The Hidden Truth About Trauma In The Body

The phrase "the body keeps the score" comes from Bessel van der Kolk, the psychiatrist whose book by the same name changed how the field understands trauma. The phrase points to something specific: trauma is not stored as a memory in the way we usually think of memories. It's stored as physiological response, in tissue, in nervous-system patterns, in habits of breath and posture and reaction that operate below conscious awareness.

This is why two people can have insight into their trauma and feel completely different. One has done the cognitive work and still wakes up bracing every morning. The other has done somatic work and walks through their life with their shoulders down. The difference is not insight. The difference is whether the body has been given a chance to complete what it never got to complete.

If you've been doing trauma work and feel like something isn't shifting, this is probably what's missing.

Why This Happens To You Specifically

Trauma is not in the event. It's in the unfinished biological response to the event. When something overwhelming happens, your body fires fight, flight, or freeze. If you got to fight, the response completed. If you got to flee, the response completed. If you couldn't do either, which is what happens to children, to people in coercive relationships, to anyone in situations of helplessness, the response didn't complete. The energy got stored.
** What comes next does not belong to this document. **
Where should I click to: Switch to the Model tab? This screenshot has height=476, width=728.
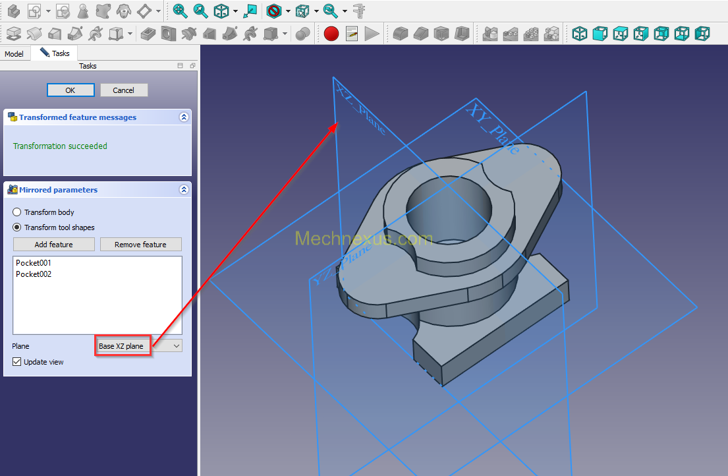click(14, 54)
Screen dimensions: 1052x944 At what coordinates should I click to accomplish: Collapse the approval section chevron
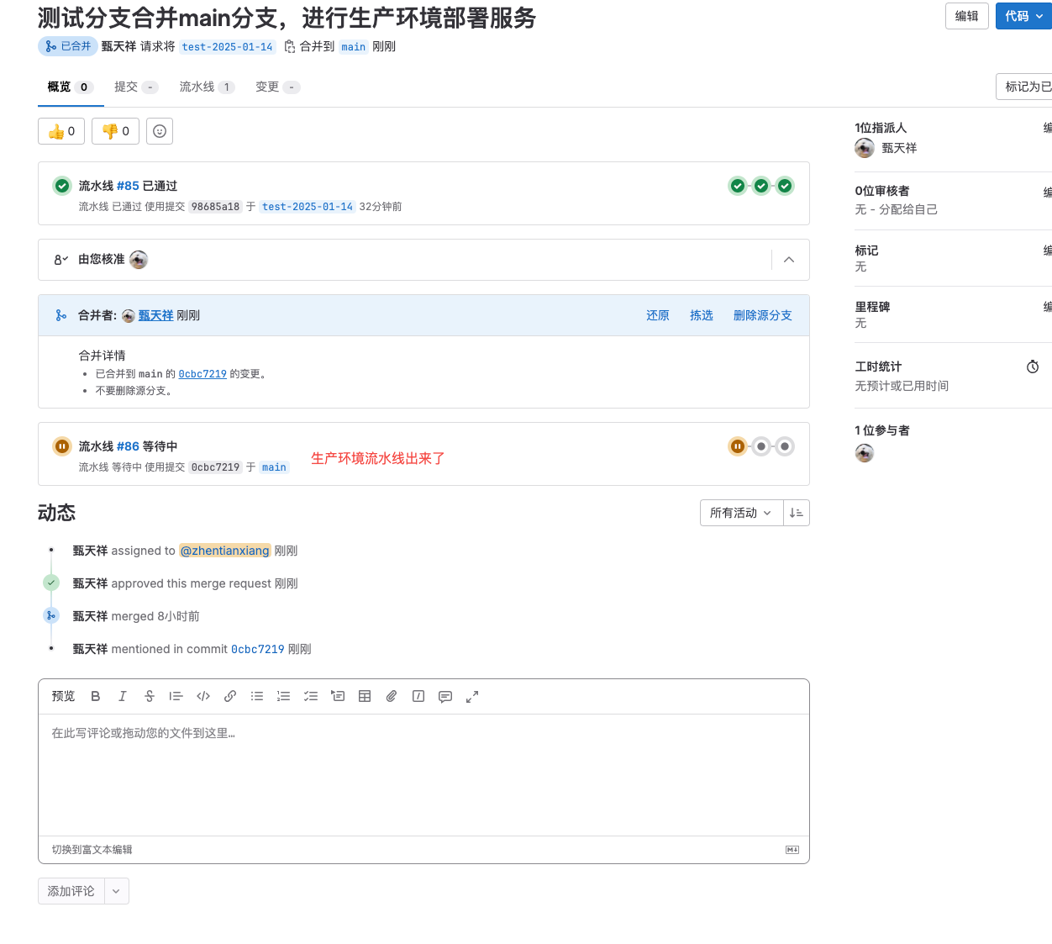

Decades later, that stored response is still trying to complete. Your nervous system periodically tries to discharge it, often without your conscious awareness. The flinch. The startle. The sudden tension. The wave of nausea. The dissociation. These are not random. They are your body trying to finish a sequence it never got to finish.

There are several patterns that make this especially likely:

Childhood trauma. Children cannot fight or flee. Children freeze. A childhood with chronic threat, even subtle threat, produces a nervous system that learned to manage by going still. Adults who grew up this way often describe feeling weirdly disconnected from their own bodies, like they're operating from somewhere above their shoulders.

Developmental trauma. This is the trauma that has no specific event. It's the slow accumulation of unmet needs, emotional neglect, attachment failures, conditional love. There's nothing dramatic to point to. Your body absorbed the pattern anyway.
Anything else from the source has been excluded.